» Kutipan Teks
Upaya kelompok Islam untuk merehabilitasi Piagam Jakarta pada Sidang Majelis Konstituante 1959 'disabotase' oleh Presiden Soekarno dengan menerbitkan Dekrit Presiden 5 Juli 1959.(*) Gagallah usaha tersebut hingga sekarang. Memasuki era reformasi, UUD 45 telah mengalami amendemen sebanyak empat kali, yakni pada 1999 hingga yang terakhir 2002. Amendemen itu menimbulkan kontroversi.

Ada yang menginginkan kembali ke UUD 45 yang asli (versi Dekrit), sebagian lagi ingin mempertahankan UUD yang sudah diamendemen, yaitu UUD 2002, dan ada yang menginginkan UUD yang sudah diamendemen ini diamendemen kembali untuk kelima kalinya. Untuk yang terakhir ini, sebagian mengusulkan amendemen terbatas dan sebagian lagi amendemen overwhole atau keseluruhan. Amendemen berikutnya cenderung semakin liar. UUD Amendemen 2002 adalah keran awal dari intervensi asing dalam perundang-undangan, bahkan merupakan ancaman bagi kedaulatan bangsa.

Secara umum modus operandi imperialisme lewat jalur UU terindikasi melalui Intervensi G2G (Government to Government), yakni pemerintah asing secara langsung menekan pemerintah suatu negara agar memasukkan suatu klausul atau agenda dalam perundangannya dan model G2G seperti ini, memang tampak vulgar sehingga mudah diserang oleh hujan kritik. Contohnya: Pernyataan bahwa Indonesia sarang teroris, baik yang dilontarkan AS, Australia, maupun Singapura bertujuan untuk mendesak agar Indonesia menerapkan UU antiteroris yang lebih ketat.

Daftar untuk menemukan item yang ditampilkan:

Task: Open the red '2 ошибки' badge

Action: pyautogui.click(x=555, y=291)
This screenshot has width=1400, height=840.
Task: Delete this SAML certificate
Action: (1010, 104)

» Langkah yang Diminta
1 – Menurut teks tentang amendemen UUD 45, berapa kali UUD 45 diamendemen pada era reformasi?
2 – Apakah setiap pernyataan berikut sesuai dengan teks tentang amendemen UUD 45? Jawab ya atau tidak, lalu kutip kata-kata teks yang menentukannya.
(a) Dekrit Presiden diterbitkan pada 5 Juli 1959.
(b) Semua pihak ingin mempertahankan UUD 2002.
(c) Model G2G tampak vulgar sehingga mudah dikritik.
3 – Teruskan teks tentang amendemen UUD 45, mulai setelah kalimat terakhirnya.

» Hasil yang Diharapkan
1 – Empat kali, yaitu pada 1999 hingga yang terakhir pada 2002.

2 –
(a) Ya: "menerbitkan Dekrit Presiden 5 Juli 1959"
(b) Tidak: "Ada yang menginginkan kembali ke UUD 45 yang asli (versi Dekrit)"
(c) Ya: "memang tampak vulgar sehingga mudah diserang oleh hujan kritik"

3 –
Dalam bidang ekonomi, melalui W2G (World to Government), yakni intervensi melalui lembaga internasional (seperti PBB,WTO, dan IMF) yang mengambil peran. Seperti dalam hal agenda UU yang terkait dengan globalisasi ekonomi
dan liberalisasi perdagangan (UU Perbankan, UU Migas,UU Tenaga Listrik, dan UU sumber daya air).Peranan NGO (Non Government Organization) atau LSM asing tidak kalah agresivitasnya dalam melakukan intervensi melalui pemanfaatan LSM lokal. Untuk kepentingan asing, mereka bisa mendatangkan para penyusun UU hingga demo besar besaran, seperti penolakan RUU pornografi dan pornoaksi.

LSM asing yang terlibat aktif dalam penyusunan UU adalah NDI (National Democration Institute) yang dalam operasionalnya didukung CETRO (Central for Electoral Reform) suatu LSM asing yang bergerak di bidang reformasi
pemilihan umum dan rancangan undang-undang. Mereka mempunyai program Constitutional Reform. Diduga ada dana 4,4 miliar dolar dari AS untuk mendanai proyek di atas. Bahkan, NDI dan CETRO mendapat fasilitas di Badan
Pekerja (BP) MPR hingga dengan mudah mengikuti rapat-rapat di MPR.

Sebagai konsekuensinya, undang-undang yang berada di bawah UUD 45 Amendemen itu pun bersifat liberal. Hasilnya, lahirlah UU Migas, UU Listrik (meski kemudian dibatalkan oleh MK), UU Sumber Daya Air (SDA).

Pakar minyak Kurtubi dalam diskusi bertema "UUD 1945 vs UUD 2002" di kantor Institute for Policy Studies Jakarta, membenarkan masuknya paham liberalisme dalam UU Migas dan UU Sumber Daya Air. Belakangan juga disahkan UU Penanaman Modal yang memberikan karpet merah bagi kekuatan asing untuk menguasai 100 persen kekayaan Indonesia untuk kemudian melakukan repatriasi.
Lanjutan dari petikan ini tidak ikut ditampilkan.